Google Android VP Hugo Bara strongly believes that Android Still Lacks of Quality Android Apps and High End Tablets rather than low cost Nexus7 : The situation of Android tablets is improving fast, but there’s still a lot of work to be done for Google and its hardware partners. That’s the gist of a conversation that folks at The Verge had with Hugo Barra, the VP of Product Management for Android.

When talking about the problems that beset the Google-powered tablets (70 million have been activated at the last official count), Barra acknowledged that the situation with apps is still not perfect, though it improved dramatically in the last year or so:

The absolute position that we're in is one where well over 60 percent of the apps that you'd expect in a given category are already available with a decent tablet UI.

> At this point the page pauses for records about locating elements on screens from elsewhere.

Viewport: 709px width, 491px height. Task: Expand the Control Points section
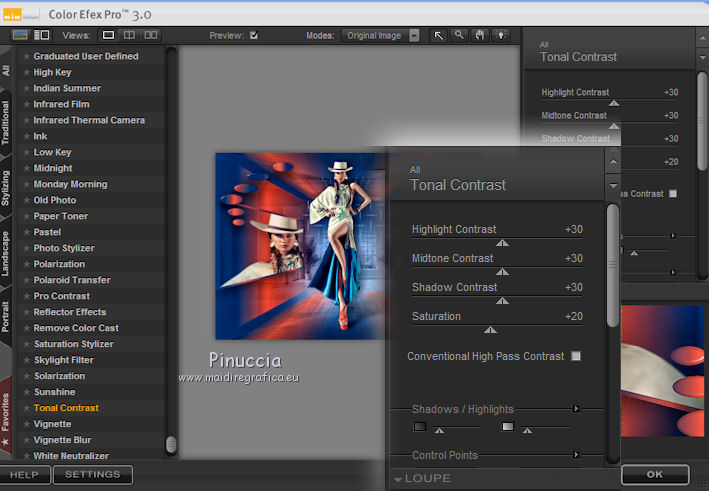pos(576,455)
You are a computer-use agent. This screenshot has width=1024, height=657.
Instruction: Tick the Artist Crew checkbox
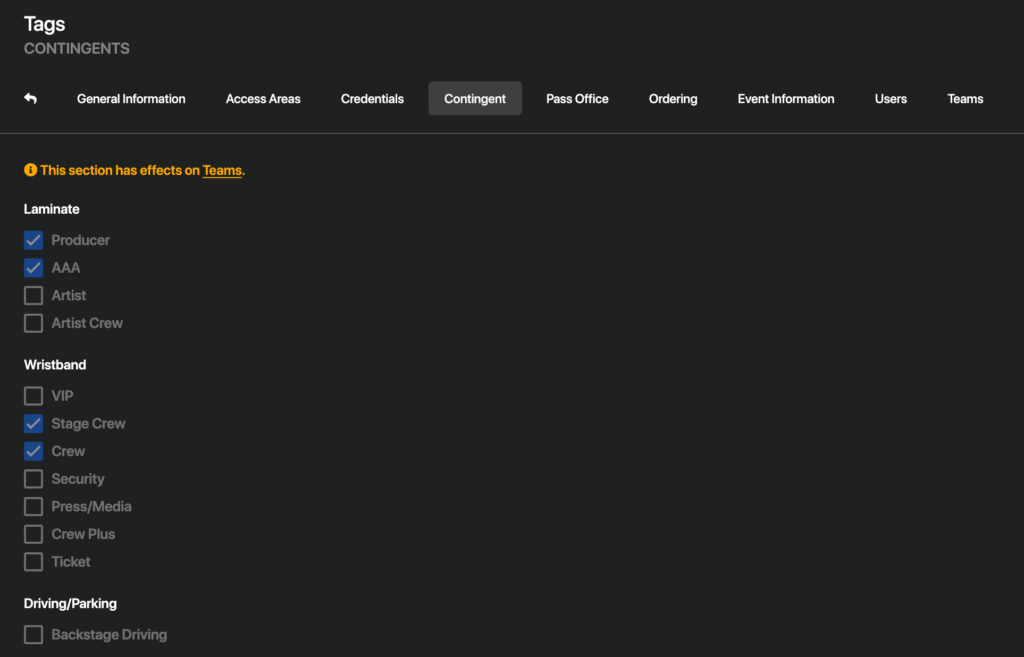(x=34, y=323)
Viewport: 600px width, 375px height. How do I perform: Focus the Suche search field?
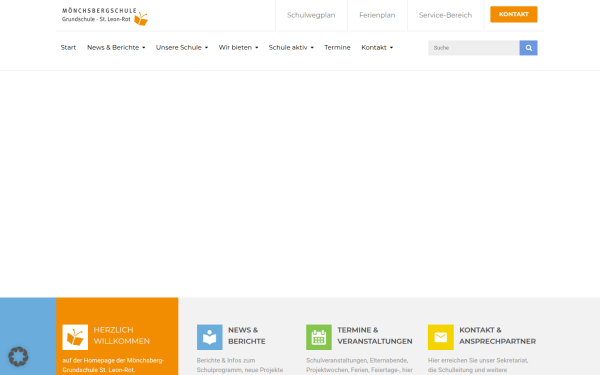(474, 48)
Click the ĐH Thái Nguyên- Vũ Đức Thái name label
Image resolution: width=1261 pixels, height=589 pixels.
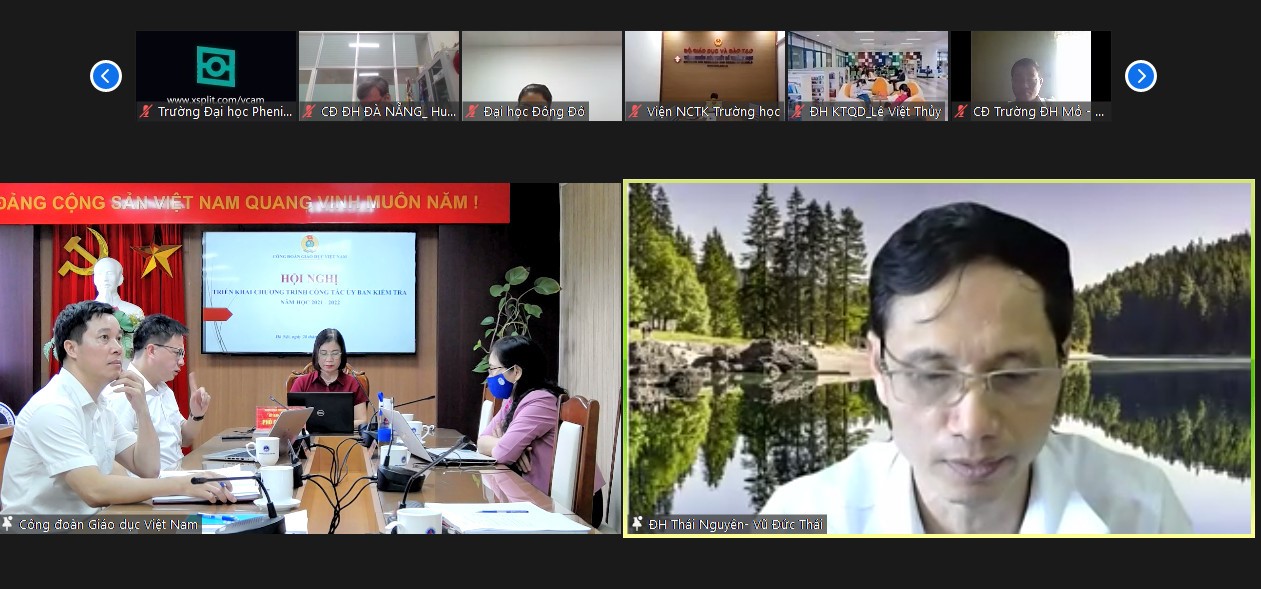click(736, 524)
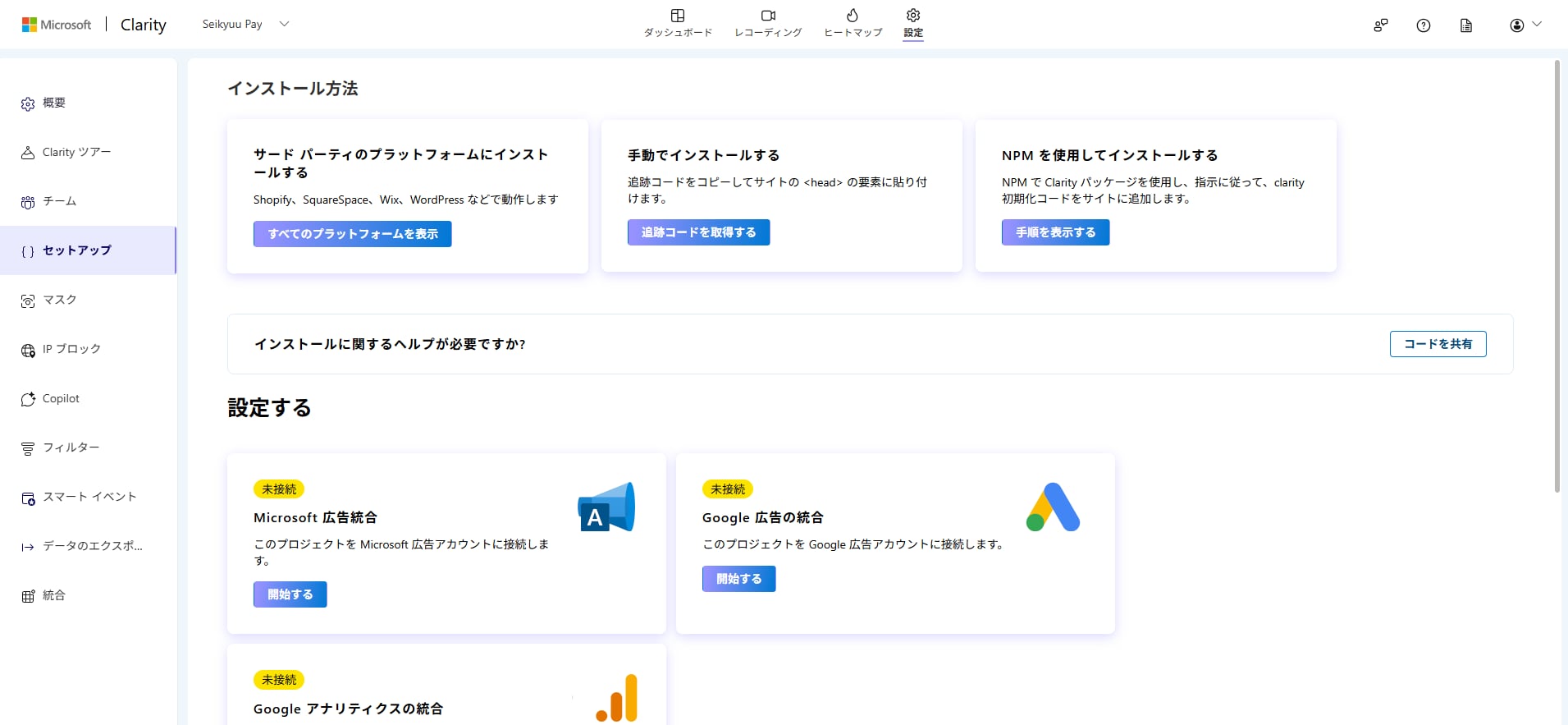
Task: Open the Copilot sidebar item
Action: pyautogui.click(x=61, y=399)
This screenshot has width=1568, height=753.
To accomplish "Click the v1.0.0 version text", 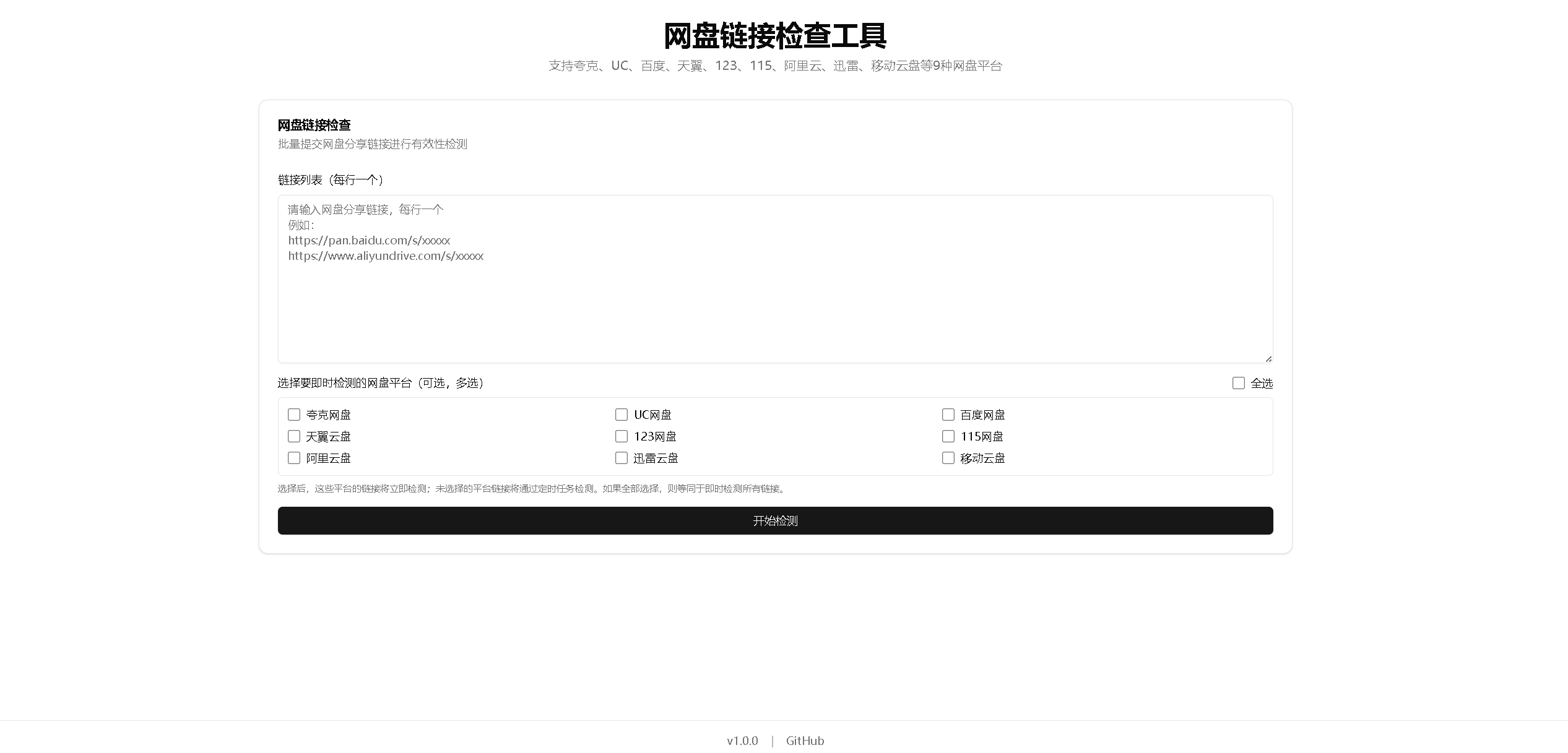I will tap(742, 741).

Google Android VP : Android Still Lacks of Quality Android Apps and High End Tablets rather than low cost  Nexus7


Over the past year or so, Google launched several initiatives to encourage developers to create tablet-optimized applications including a dedicated section for tablet apps in the Play Store and design guidelines for creating good Android tablet apps.

Another major area where the Android camp needs to step up its game is hardware, design, and build quality. Hugo Barra wants to see an Android tablet that is as “pristine” as HTC’s much lauded One smartphone:

If you look at the execution that HTC did on the One smartphone, it's pristine, {...} Why hasn't someone done that on the tablet? Or on like ten tablets?

The Android director goes on to offer one possible reason behind the dearth of HTC One-quality Android tablets – price. When designing the Nexus 7, Google and Asus were limited by the need to keep its price around $200. Barra argues that manufacturers could offer a pristine Android tablet in the $300-$400 price range:

I think we are perhaps coming close to it, but this is a $200 device, {…} If you were to price it at $300 or $400 you could do something a little bit more in that territory in terms of polish and finish and materials and so on. Why hasn't that happened yet?

The Google executive even seems to allude that such a high-quality Android tablet in the $300-$400 price range will be coming in the future, and that, while the Android ecosystem has been “lagging behind a little bit”, the situation is improving. It’s hard to tell if Hugo Barra was referring to the new Nexus 10 that Android chief Sundar Pichai recently talked about, or a totally new product.

The perspective of a Nexus 7-like user experience in a more polished (and more expensive) package is surely intriguing. On the other hand, lest we forget that the low price allowed the original Nexus 7 and many other Android tablets to steal market share from the iPad.

Would you buy a “high-end Nexus 7” for, say, $350?